0. Introduction
- Optimizer : updates the weight parameters to minimize the loss function.
1. Gradient Descent
- Introduction : calculate the gradient $\frac{\partial c}{\partial w} $ of cost function for weight w, and update the weights using calcuated gradient
$$ \theta_{new} = \theta - \eta \bigtriangledown J (\theta;x,y)$$
-
Batch Gradient Descent : use the entire dataset to compute gradient of the cost function for each iteration
-
Stochastic Gradient Descent : use a single datapoint or example to calculate the gradient and update the weights with every iteration
-
Mini Batch Gradient Descent : instead of single training example, mini-batch of sample is used.
2. Momentum
-
Introduction : For updating the weights it takes the gradient of the current step as well as the gradient of the previous time steps.
-
$\eta$ is learning rate, $\gamma$ is coefficient for momentum
$$ v_t = \gamma v_{t-1} + \eta \bigtriangledown J(\theta;x,y) \ \theta = \theta - v_t$$
3. AdaGrad
-
Introduction : We need to tune the lr in momentum.
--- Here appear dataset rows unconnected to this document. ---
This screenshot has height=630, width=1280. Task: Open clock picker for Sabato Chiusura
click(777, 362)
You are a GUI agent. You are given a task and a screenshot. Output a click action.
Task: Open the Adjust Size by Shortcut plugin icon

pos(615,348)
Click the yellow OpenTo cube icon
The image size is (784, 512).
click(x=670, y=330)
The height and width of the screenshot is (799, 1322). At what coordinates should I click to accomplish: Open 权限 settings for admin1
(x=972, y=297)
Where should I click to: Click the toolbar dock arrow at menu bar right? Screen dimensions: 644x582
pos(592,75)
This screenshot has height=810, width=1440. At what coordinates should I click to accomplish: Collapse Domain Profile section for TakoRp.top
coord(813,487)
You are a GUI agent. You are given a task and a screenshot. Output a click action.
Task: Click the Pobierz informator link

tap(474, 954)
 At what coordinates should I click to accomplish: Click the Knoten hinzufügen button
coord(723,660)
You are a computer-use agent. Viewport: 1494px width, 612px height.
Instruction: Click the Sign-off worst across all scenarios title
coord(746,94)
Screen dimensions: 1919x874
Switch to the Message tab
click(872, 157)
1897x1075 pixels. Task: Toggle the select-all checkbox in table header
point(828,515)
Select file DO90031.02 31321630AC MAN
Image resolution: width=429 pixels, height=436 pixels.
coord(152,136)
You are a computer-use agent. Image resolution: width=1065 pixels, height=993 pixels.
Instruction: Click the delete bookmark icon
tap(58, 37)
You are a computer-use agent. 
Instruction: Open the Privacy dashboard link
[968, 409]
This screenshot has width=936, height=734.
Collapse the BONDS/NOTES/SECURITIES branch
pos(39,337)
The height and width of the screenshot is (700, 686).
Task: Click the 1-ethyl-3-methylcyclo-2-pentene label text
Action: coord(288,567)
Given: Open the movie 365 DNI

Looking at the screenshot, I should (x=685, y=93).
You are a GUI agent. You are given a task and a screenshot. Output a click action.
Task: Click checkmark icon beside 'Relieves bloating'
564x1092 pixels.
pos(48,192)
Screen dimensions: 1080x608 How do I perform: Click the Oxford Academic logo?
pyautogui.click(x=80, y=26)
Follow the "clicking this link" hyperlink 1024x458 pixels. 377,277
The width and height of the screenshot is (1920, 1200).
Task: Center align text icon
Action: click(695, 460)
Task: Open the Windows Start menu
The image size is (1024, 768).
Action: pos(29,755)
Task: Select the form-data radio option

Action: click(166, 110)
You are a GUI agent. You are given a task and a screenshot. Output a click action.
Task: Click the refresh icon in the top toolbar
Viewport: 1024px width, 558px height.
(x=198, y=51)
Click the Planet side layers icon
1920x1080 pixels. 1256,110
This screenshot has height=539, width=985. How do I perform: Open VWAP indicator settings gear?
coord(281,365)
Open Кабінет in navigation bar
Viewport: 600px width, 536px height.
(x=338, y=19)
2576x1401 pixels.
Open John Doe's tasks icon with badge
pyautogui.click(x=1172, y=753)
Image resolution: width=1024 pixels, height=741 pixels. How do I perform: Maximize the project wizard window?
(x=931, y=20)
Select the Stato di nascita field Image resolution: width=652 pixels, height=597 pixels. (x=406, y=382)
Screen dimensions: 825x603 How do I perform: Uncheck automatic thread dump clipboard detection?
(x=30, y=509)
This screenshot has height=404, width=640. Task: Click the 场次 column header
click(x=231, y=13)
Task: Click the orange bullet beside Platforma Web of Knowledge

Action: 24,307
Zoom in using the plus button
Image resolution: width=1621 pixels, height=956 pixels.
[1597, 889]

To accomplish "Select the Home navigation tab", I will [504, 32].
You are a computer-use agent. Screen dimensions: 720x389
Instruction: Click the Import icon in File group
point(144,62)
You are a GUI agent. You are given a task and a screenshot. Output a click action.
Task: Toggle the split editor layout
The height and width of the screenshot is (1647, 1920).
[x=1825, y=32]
Adagrad is an adaptive learning rate method that perform larger updates for infrequent parameters and smaller updates for frequent parameters.
-
Parameters that have changed a lot so far are assumed to be near their optimum, so they get smaller step sizes; parameters that haven’t changed much get larger step sizes.
-
For $k$ parameters being trained, $G_t$ is a $k$-dimensional vector holding the sum of squared gradients accumulated per parameter up to time step $t$. When updating $\theta$, the learning rate $\eta$ is scaled inversely with $G_t$.
$$ G_t = G_{t-1} + (\bigtriangledown_\theta J(\theta))^2 \ \theta_{t+1} = \theta_t - \frac{\eta}{\sqrt{G_t + \epsilon}} \cdot \bigtriangledown_\theta J(\theta) $$
4. RMSProp
-
With AdaGrad, $G_t$ grows monotonically, so the effective learning rate shrinks until training effectively stalls.
-
RMSProp fixes this by replacing the running sum of squared gradients with an exponentially weighted moving average.
-
This keeps $G_t$ from growing unboundedly while preserving a per-parameter learning-rate difference.
$$ G = \gamma G + (1-\gamma)\bigtriangledown_\theta J(\theta_t))^2 \ \theta_{t+1} = \theta_t - \frac{\eta}{\sqrt{G_t + \epsilon}} \cdot \bigtriangledown_\theta J(\theta)$$
5. Adam
- Adam can be thought of as a combination of RMSProp and Momentum. Like Momentum, it stores an exponential moving average of past gradients ($m_t$); like RMSProp, it also stores an exponential moving average of squared gradients ($v_t$).
$$ m_t = \beta_1 m_{t-1} + (1- \beta_1)\bigtriangledown_\theta J(\theta_t) \ v_t = \beta_2 v_{t-1} + (1- \beta_2)(\bigtriangledown_\theta J(\theta_t))^2$$
-
However, since $m$ and $v$ are initialized to zero, $m_t$ and $v_t$ are biased toward zero early in training, so a bias correction is applied. [details in paper]
-
Expanding $m_t, v_t$ as $\Sigma$ sums and taking the expectation on both sides yields an unbiased expectation; the corrected values are then used for the update.
$$\hat{m_t} = \frac{m_t}{1-\beta^t_1} \ \hat{v_t} = \frac{v_t}{1-\beta^t_2} \ \theta = \theta - \frac{\eta}{\sqrt{\hat{v_t} + \epsilon}}\hat{m_t}$$
-
Typical defaults: $\beta_1 = 0.9$, $\beta_2 = 0.999$, $\epsilon = 10^{-8}$.
-
Why use learning-rate decay on top of Adam, which already adapts its learning rate? Because the decayed rate acts as an upper bound on the per-parameter step.
-
The learning rates adapt themselves during train steps, it’s true, but if you want to be sure that every update step do not exceed lambda you can than lower lambda using exponential decay or whatever. It can help to reduce loss during the latest step of training, when the computed loss with the previously associated lambda parameter has stopped to decrease.